Work request — From the entries below, print exactly the span beginning with the line holding "This screenshot has width=1048, height=693." and ending with the line holding "The width and", endpoints included, and skip any pictures.

[Records contained in a dataset]

━━━━━━━━━━━━━━━━━━━━━━━━━━━━━━

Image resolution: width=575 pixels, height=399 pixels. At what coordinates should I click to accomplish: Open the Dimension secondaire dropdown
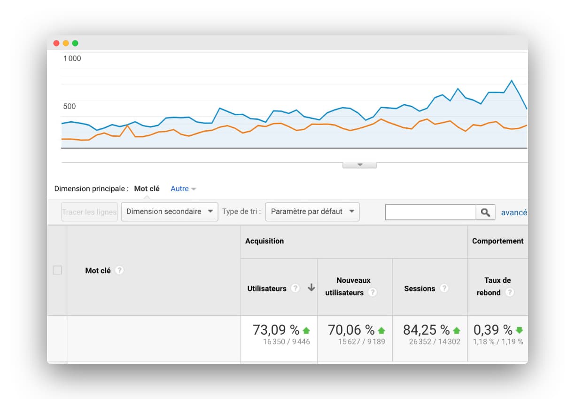(x=170, y=212)
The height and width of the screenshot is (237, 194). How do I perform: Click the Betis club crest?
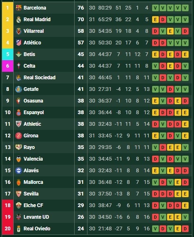(x=19, y=54)
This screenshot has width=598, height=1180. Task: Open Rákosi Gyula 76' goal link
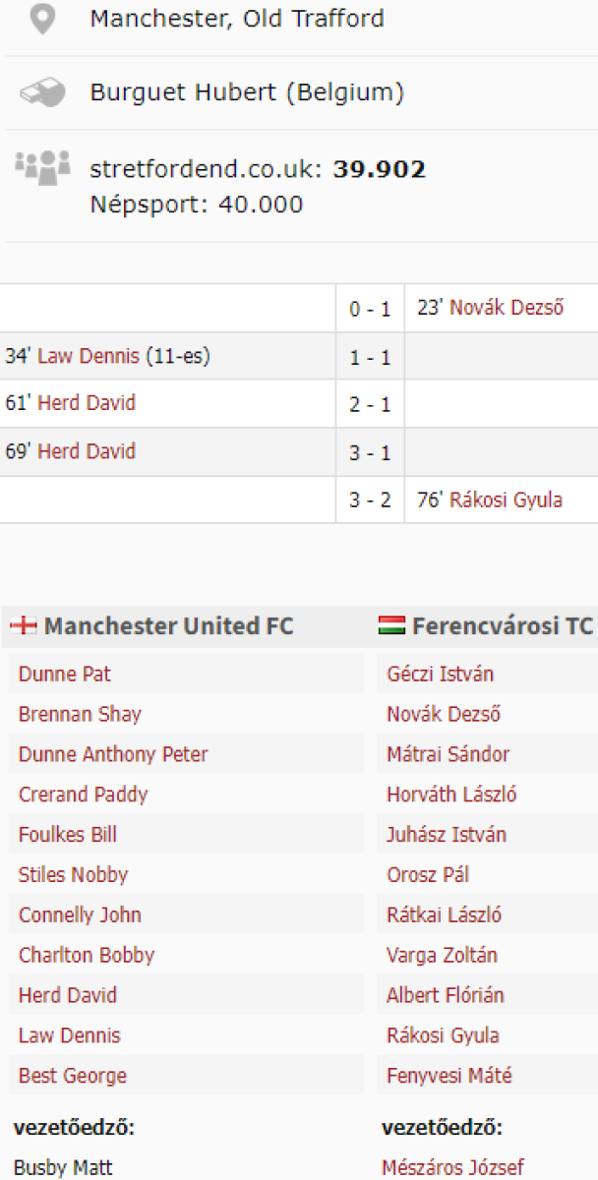coord(506,500)
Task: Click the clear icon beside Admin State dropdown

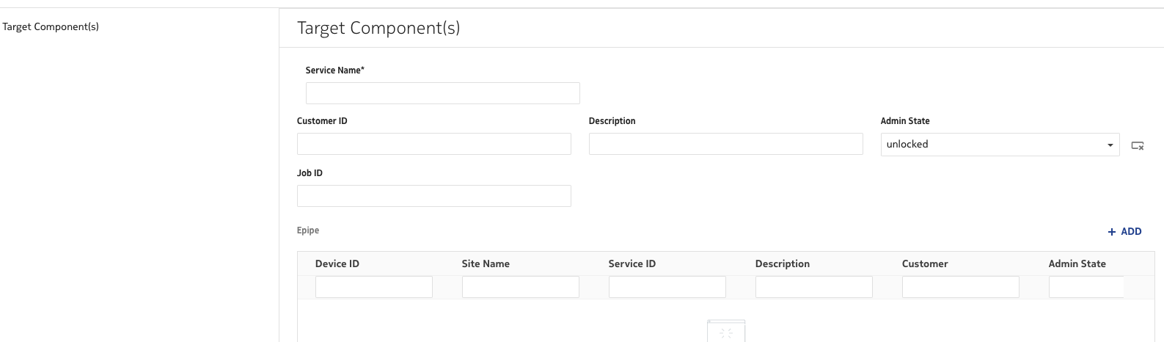Action: (1138, 145)
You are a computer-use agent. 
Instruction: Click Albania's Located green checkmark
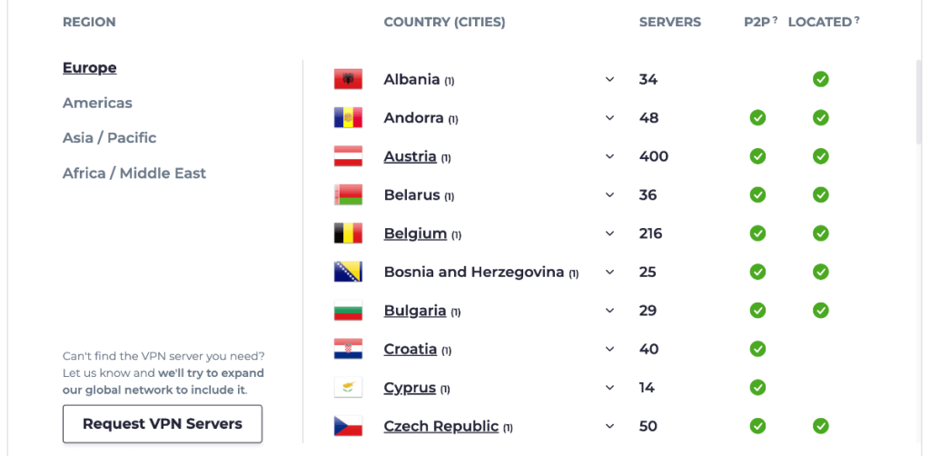click(821, 79)
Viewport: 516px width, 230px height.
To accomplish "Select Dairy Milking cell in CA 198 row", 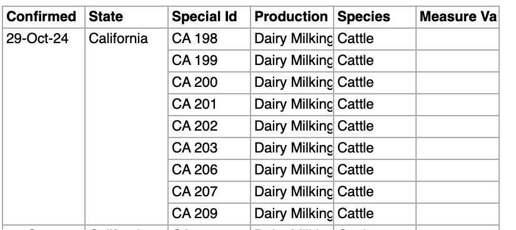I will click(292, 39).
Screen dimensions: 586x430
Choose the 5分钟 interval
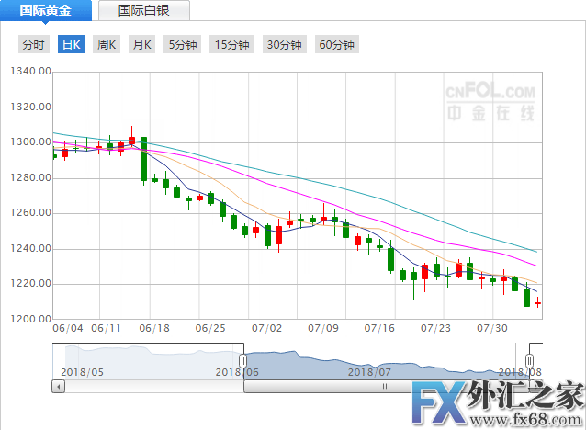[x=182, y=44]
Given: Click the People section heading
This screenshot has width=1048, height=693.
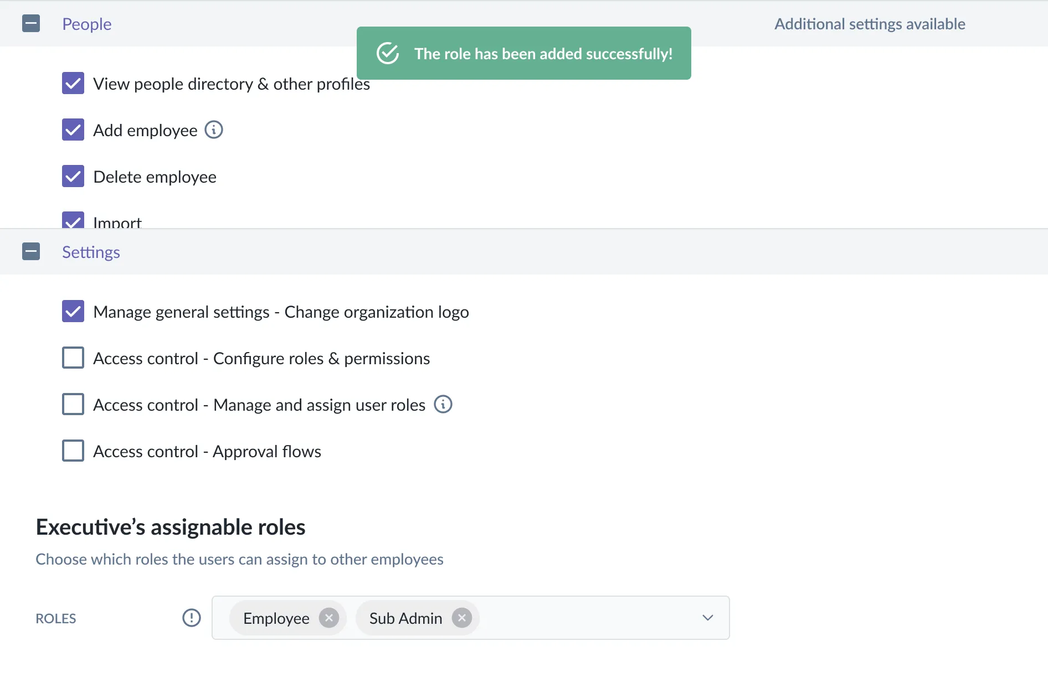Looking at the screenshot, I should coord(87,24).

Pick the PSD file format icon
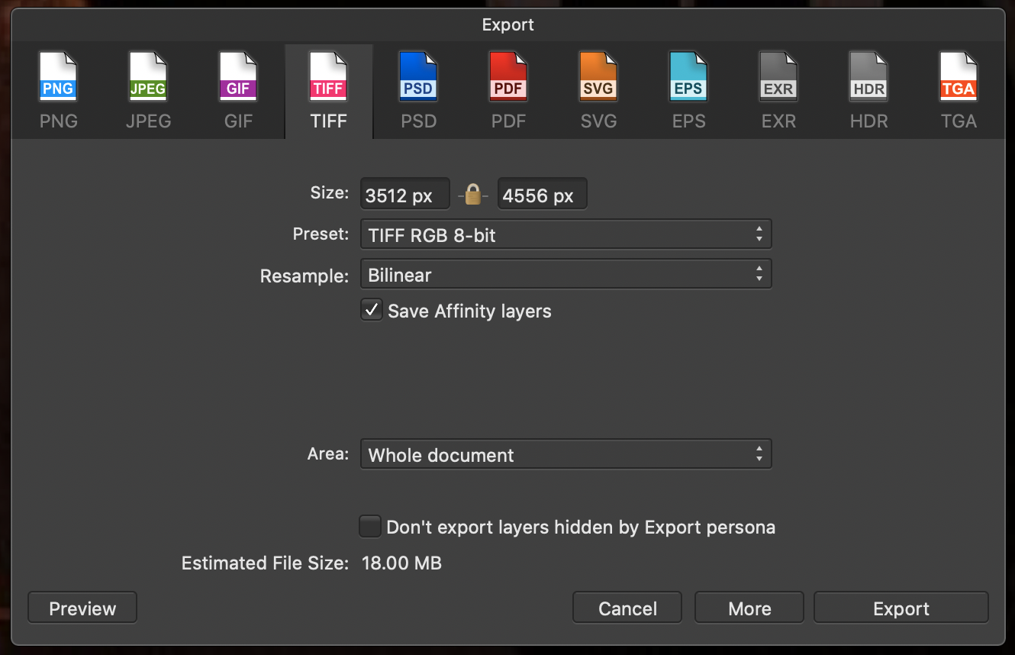click(418, 78)
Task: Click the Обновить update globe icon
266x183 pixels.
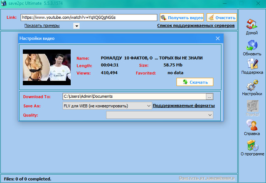Action: 252,46
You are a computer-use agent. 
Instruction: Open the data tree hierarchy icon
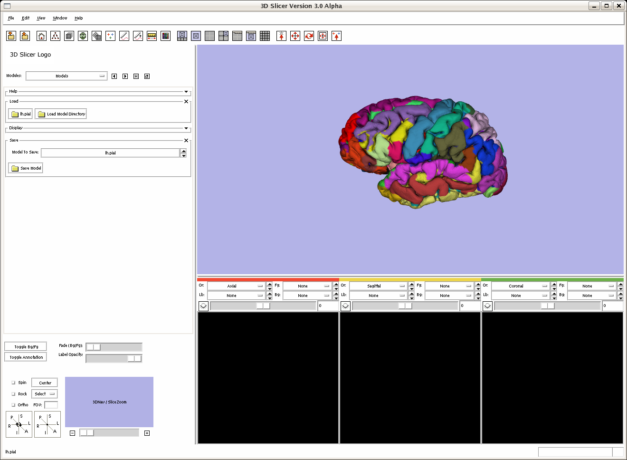tap(56, 36)
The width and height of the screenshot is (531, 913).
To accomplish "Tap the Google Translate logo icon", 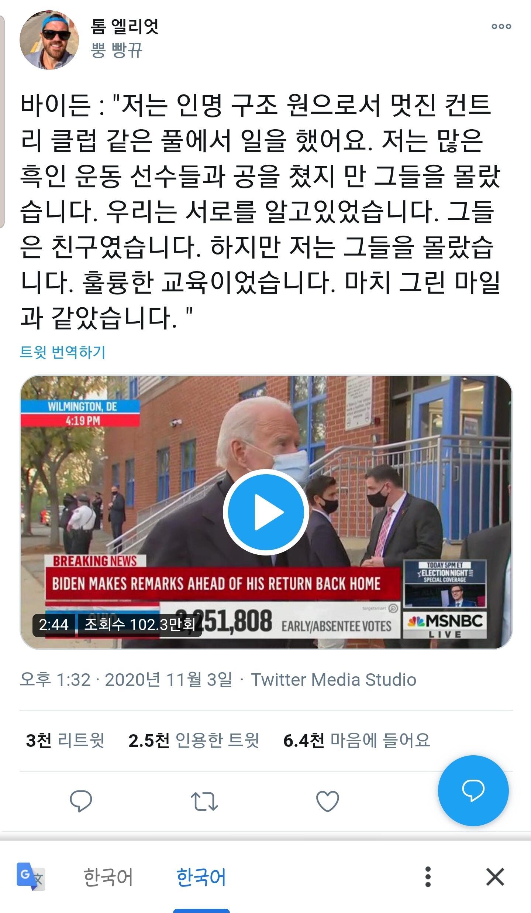I will (x=30, y=876).
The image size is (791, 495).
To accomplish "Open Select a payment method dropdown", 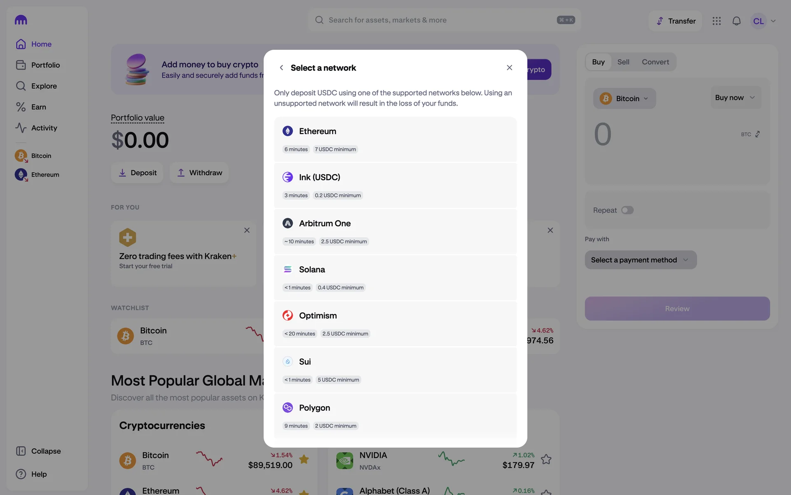I will 641,260.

━━━━━━━━━━━━━━━━━━━━━━━━━━━━━━

Task response —
This screenshot has width=1048, height=693.
Looking at the screenshot, I should coord(87,24).

Pick the PSD file format icon
click(418, 78)
Task: Click the Обновить update globe icon
266x183 pixels.
Action: 252,46
You are a computer-use agent. 
Instruction: Open the data tree hierarchy icon
tap(56, 36)
The width and height of the screenshot is (531, 913).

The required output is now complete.